> [STATED EXERCISE] Please pull out every line in the rows below that contains the word "Open".
begin
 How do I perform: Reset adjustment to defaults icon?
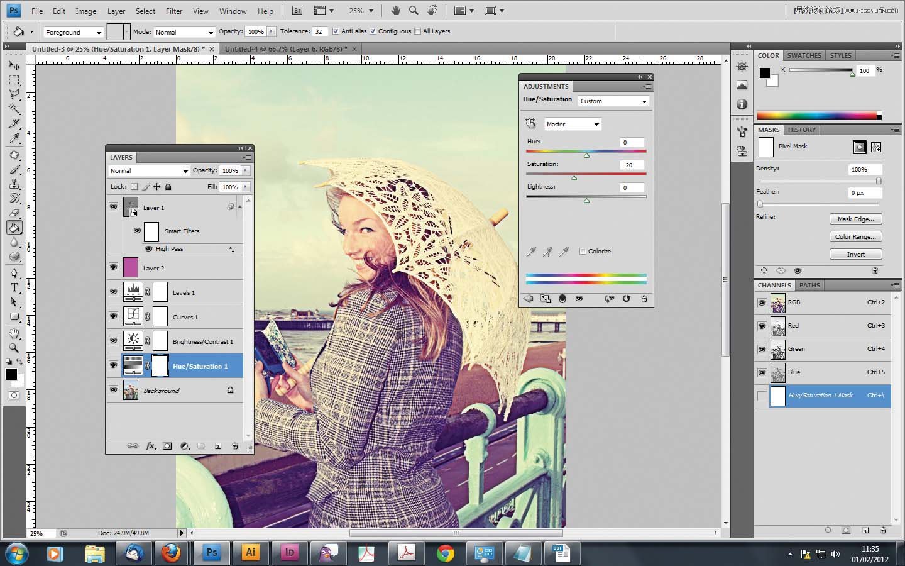point(626,299)
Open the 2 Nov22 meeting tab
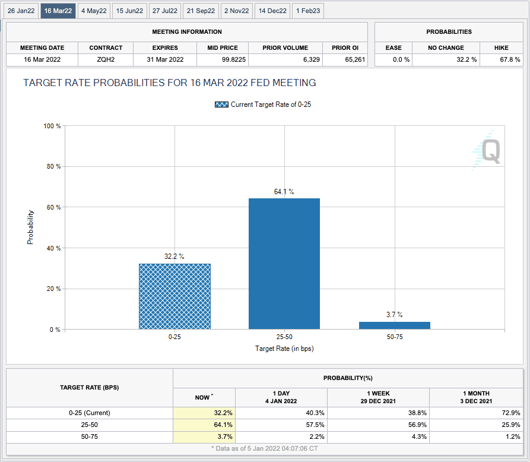This screenshot has width=530, height=462. pyautogui.click(x=237, y=11)
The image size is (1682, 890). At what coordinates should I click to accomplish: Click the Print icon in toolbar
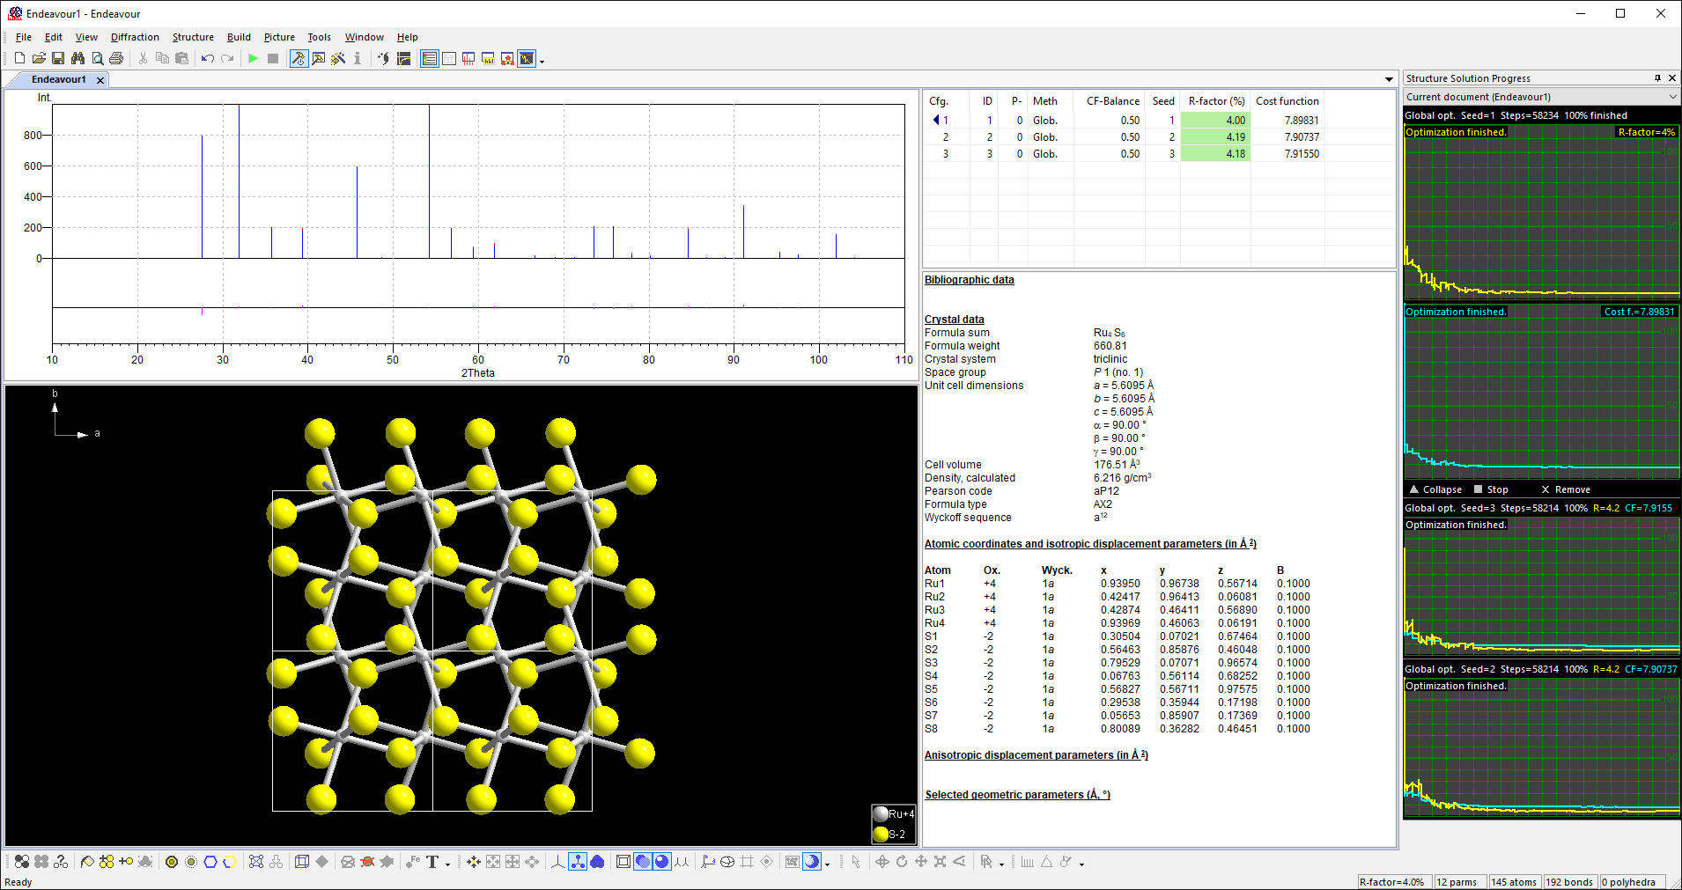click(x=116, y=59)
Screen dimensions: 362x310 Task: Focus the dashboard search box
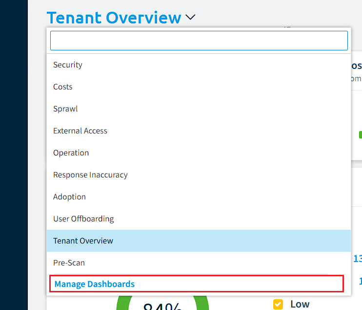tap(199, 41)
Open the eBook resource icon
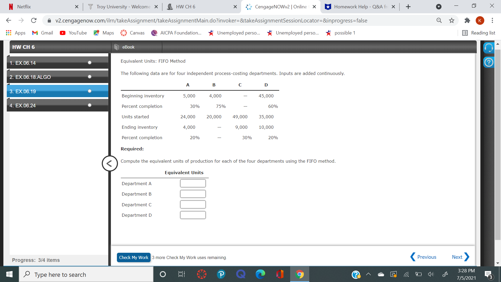501x282 pixels. (x=117, y=47)
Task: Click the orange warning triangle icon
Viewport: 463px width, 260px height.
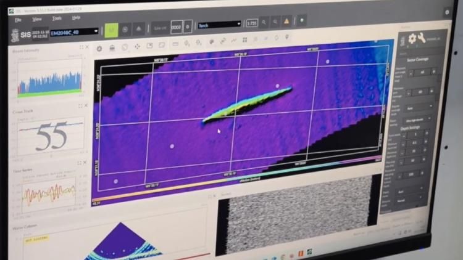Action: click(286, 22)
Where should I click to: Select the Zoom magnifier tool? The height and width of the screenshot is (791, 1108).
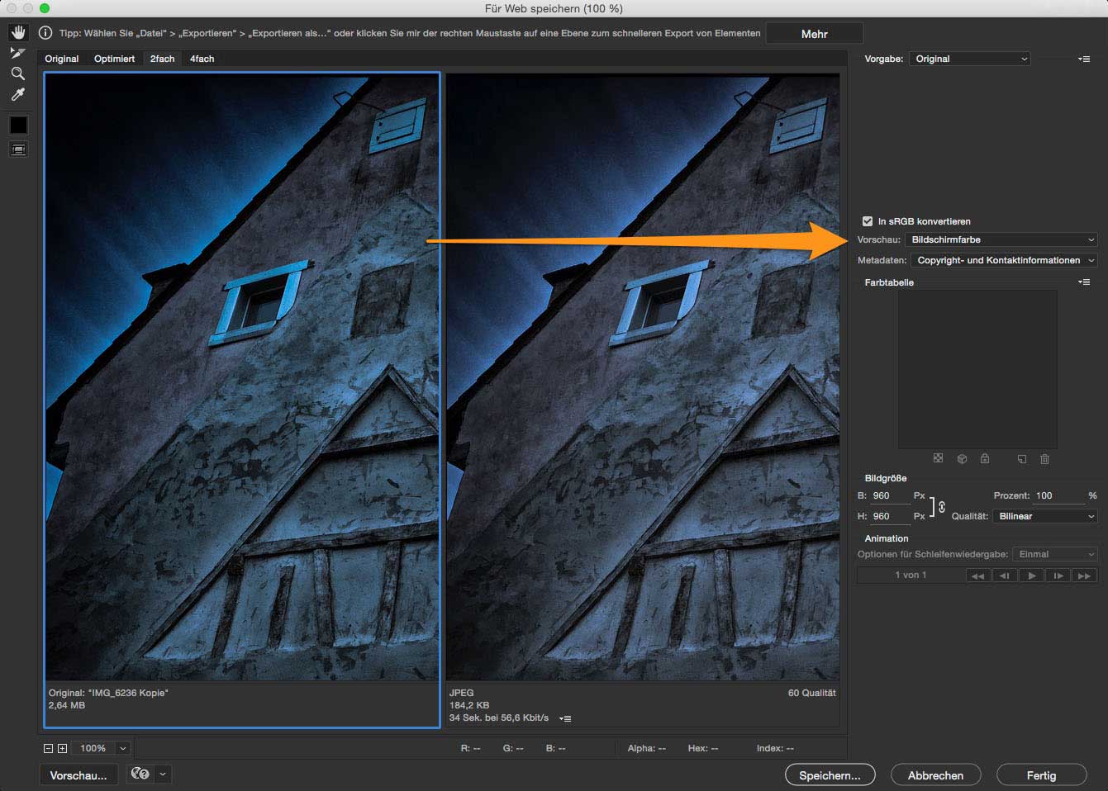[x=18, y=73]
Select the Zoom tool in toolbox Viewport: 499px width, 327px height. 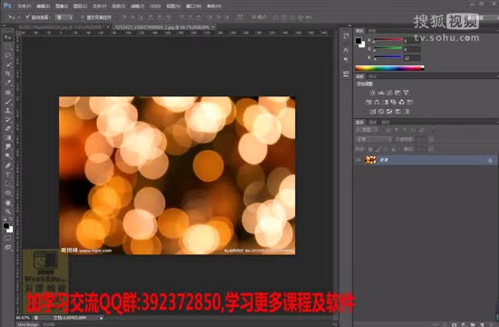point(8,212)
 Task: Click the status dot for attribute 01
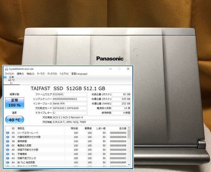click(x=8, y=133)
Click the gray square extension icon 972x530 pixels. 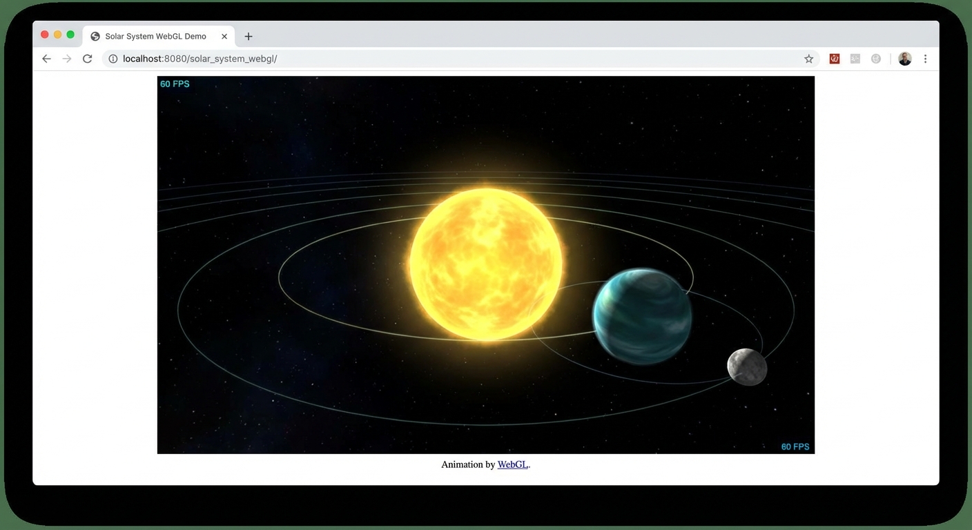(x=855, y=59)
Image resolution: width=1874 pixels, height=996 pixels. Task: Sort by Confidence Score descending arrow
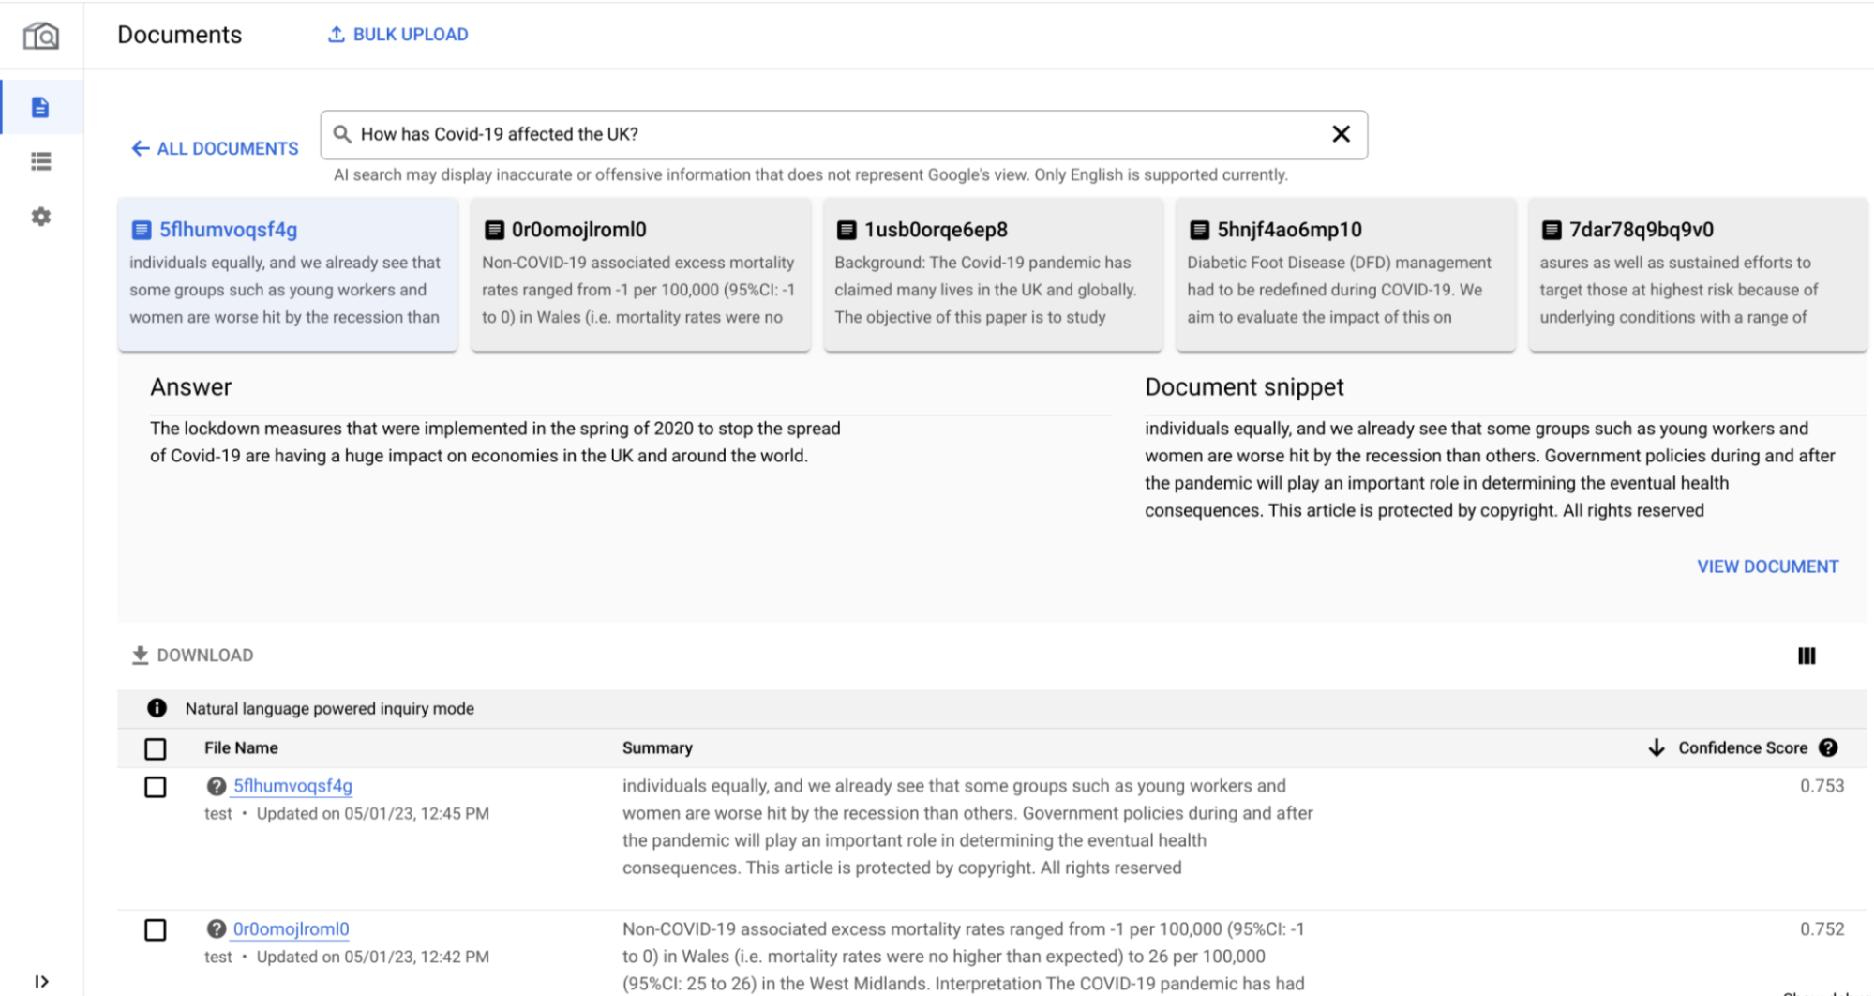click(1657, 747)
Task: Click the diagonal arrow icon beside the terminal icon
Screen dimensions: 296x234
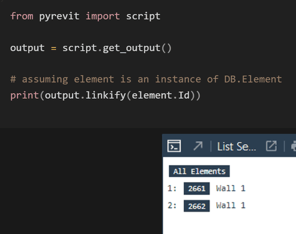Action: pyautogui.click(x=198, y=146)
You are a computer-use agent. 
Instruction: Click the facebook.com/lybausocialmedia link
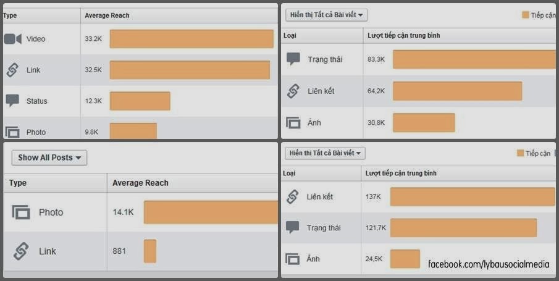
end
> [COMPLETE OUTPUT]
Open the 2 Nov22 meeting tab
Open the eBook resource icon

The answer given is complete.